The number of tax advisers with foreign addresses who have been licensed by the U.S. Treasury "has increased almost 50% since 2016," Bloomberg has reported, citing IRS data.
The article, on Bloomberg's BloombergTax site, said the phenomenon "reflect[ed] the agency’s growing efforts to crack down on tax avoidance overseas", which it later explains is a reference to the 2010 Foreign Account Tax Compliance Act, which came into force in 2014. It added that the trend is "likely to continue if [the] IRS keeps focusing" its efforts on overseas Americans.
FATCA was introduced in the wake of a number of highly-publicized cases of tax evasion by U.S.-resident Americans, among others, who had been found to be using overseas bank accounts in countries like Switzerland to hide their wealth from the U.S. tax authorities, but it quickly became a major issue for Americans living abroad.

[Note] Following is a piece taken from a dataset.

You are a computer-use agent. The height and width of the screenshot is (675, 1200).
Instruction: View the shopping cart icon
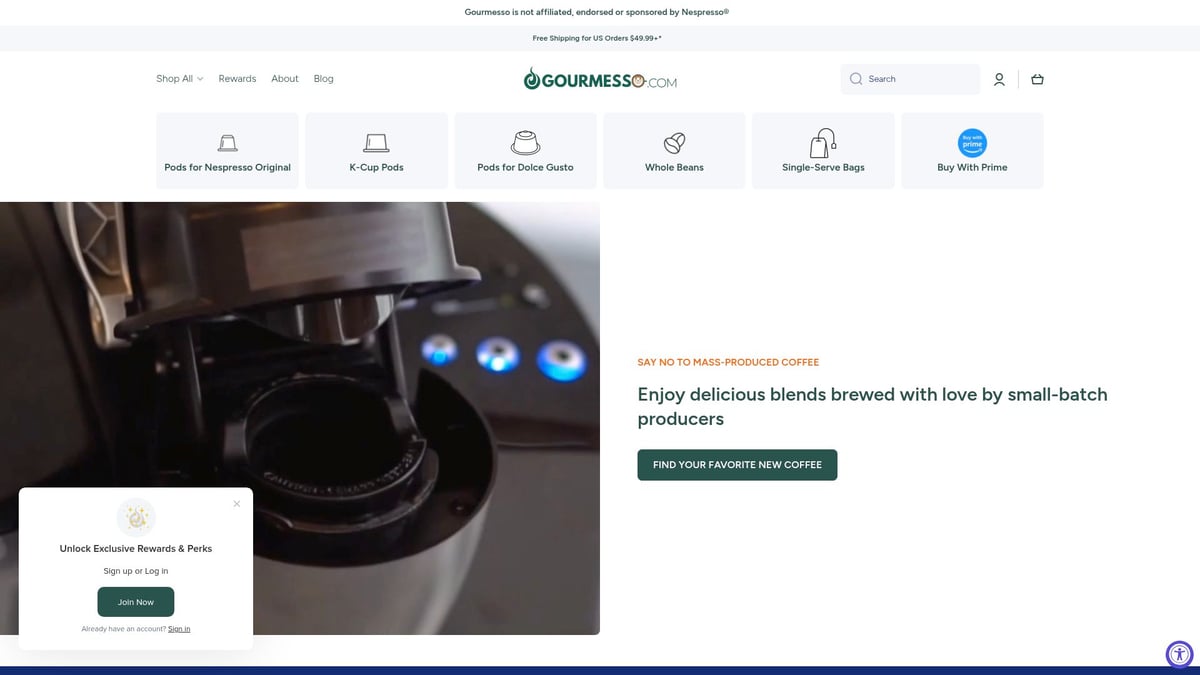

According to the Bloomberg article, the data of which couldn't immediately be confirmed independently, there were some 3,083 "enrolled agents" overseas as of late September 2019, an increase of 48% from the 2016 number of 2,078.
The majority of these active, foreign-based enrolled agents, the Bloomberg report went on, citing its data, "reside in India, the UK, Canada, China, South Korea and Japan.
The headline on the Bloomberg article, which may be viewed by clicking here, reads "U.S. Tax-Dodging Crackdown Overseas Brings Foreign-Adviser Surge". It quotes a member of the National Association of Enrolled Agents as saying that there is "an unmet need abroad" by Americans for help with their taxes.
It also quotes Liz Zitow, the London-based managing director of British American Tax and an NAEA member, as pointing out that foreign-based enrolled agents have certain challenges, such as the need to provide a Social Security uner or an individual taxpayer identification number (ITIN) in order "to get authorized to file returns on behalf of clients electronically", since, Zitzow noted, the overseas enrolled agents "may not have these identification numbers".
Enrolled agent status is the highest credential the U.S. IRS awards those in the taxpaying advice profession, and earn their right to represent taxpayers at all administrative levels by passing a comprehensive examination and completing 72 hours of continuing education courses every three years.
'Foreign' enrolled agents' numbers also up
Separately, the numbers of enrolled agents who are not themselves U.S. citizens has more than doubled since 2015, according to IRS data (see table, left).
The current number of such EAs stands at 2,201, according to the IRS, up from 1,022 in 2015, the year after FATCA came into force.